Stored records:
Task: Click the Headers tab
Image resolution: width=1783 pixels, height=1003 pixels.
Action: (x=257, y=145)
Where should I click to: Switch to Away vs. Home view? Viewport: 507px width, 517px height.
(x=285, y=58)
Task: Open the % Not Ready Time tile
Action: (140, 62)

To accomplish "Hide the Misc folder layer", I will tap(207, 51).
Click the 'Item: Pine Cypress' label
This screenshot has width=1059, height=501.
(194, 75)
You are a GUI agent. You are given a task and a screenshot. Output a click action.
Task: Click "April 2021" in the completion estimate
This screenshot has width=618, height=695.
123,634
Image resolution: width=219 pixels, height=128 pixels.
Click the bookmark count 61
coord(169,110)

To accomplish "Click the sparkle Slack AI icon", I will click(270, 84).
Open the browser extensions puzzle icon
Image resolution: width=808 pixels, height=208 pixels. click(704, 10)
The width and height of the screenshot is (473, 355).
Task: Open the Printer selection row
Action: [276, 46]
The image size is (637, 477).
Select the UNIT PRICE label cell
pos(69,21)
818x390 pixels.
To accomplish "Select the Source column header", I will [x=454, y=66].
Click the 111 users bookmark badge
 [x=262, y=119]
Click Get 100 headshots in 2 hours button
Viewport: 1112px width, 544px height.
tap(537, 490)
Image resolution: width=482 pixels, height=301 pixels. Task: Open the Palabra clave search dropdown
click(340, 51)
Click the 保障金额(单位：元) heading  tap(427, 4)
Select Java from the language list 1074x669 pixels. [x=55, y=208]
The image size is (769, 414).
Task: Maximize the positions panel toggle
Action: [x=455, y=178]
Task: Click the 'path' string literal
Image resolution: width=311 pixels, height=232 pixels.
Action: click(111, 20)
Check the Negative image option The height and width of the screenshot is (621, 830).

* Exercise aim *
Your task is to repeat the entries exactly.

* Expected output *
Task: Click the Headers tab
Image resolution: width=1783 pixels, height=1003 pixels.
Action: (x=257, y=145)
Where should I click to: Switch to Away vs. Home view? Viewport: 507px width, 517px height.
(x=285, y=58)
Task: Open the % Not Ready Time tile
Action: (140, 62)

To accomplish "Hide the Misc folder layer", I will tap(207, 51).
Click the 'Item: Pine Cypress' label
This screenshot has width=1059, height=501.
(194, 75)
You are a GUI agent. You are given a task and a screenshot. Output a click action.
Task: Click "April 2021" in the completion estimate
This screenshot has width=618, height=695.
123,634
Image resolution: width=219 pixels, height=128 pixels.
Click the bookmark count 61
coord(169,110)

To accomplish "Click the sparkle Slack AI icon", I will click(270, 84).
Open the browser extensions puzzle icon
Image resolution: width=808 pixels, height=208 pixels. click(704, 10)
The width and height of the screenshot is (473, 355).
Task: Open the Printer selection row
Action: [276, 46]
The image size is (637, 477).
Select the UNIT PRICE label cell
pos(69,21)
818x390 pixels.
To accomplish "Select the Source column header", I will [x=454, y=66].
Click the 111 users bookmark badge
 [x=262, y=119]
Click Get 100 headshots in 2 hours button
Viewport: 1112px width, 544px height.
tap(537, 490)
Image resolution: width=482 pixels, height=301 pixels. Task: Open the Palabra clave search dropdown
click(340, 51)
Click the 保障金额(单位：元) heading  tap(427, 4)
Select Java from the language list 1074x669 pixels. [x=55, y=208]
The image size is (769, 414).
Task: Maximize the positions panel toggle
Action: [x=455, y=178]
Task: Click the 'path' string literal
Image resolution: width=311 pixels, height=232 pixels.
Action: click(111, 20)
Check the Negative image option The height and width of the screenshot is (621, 830).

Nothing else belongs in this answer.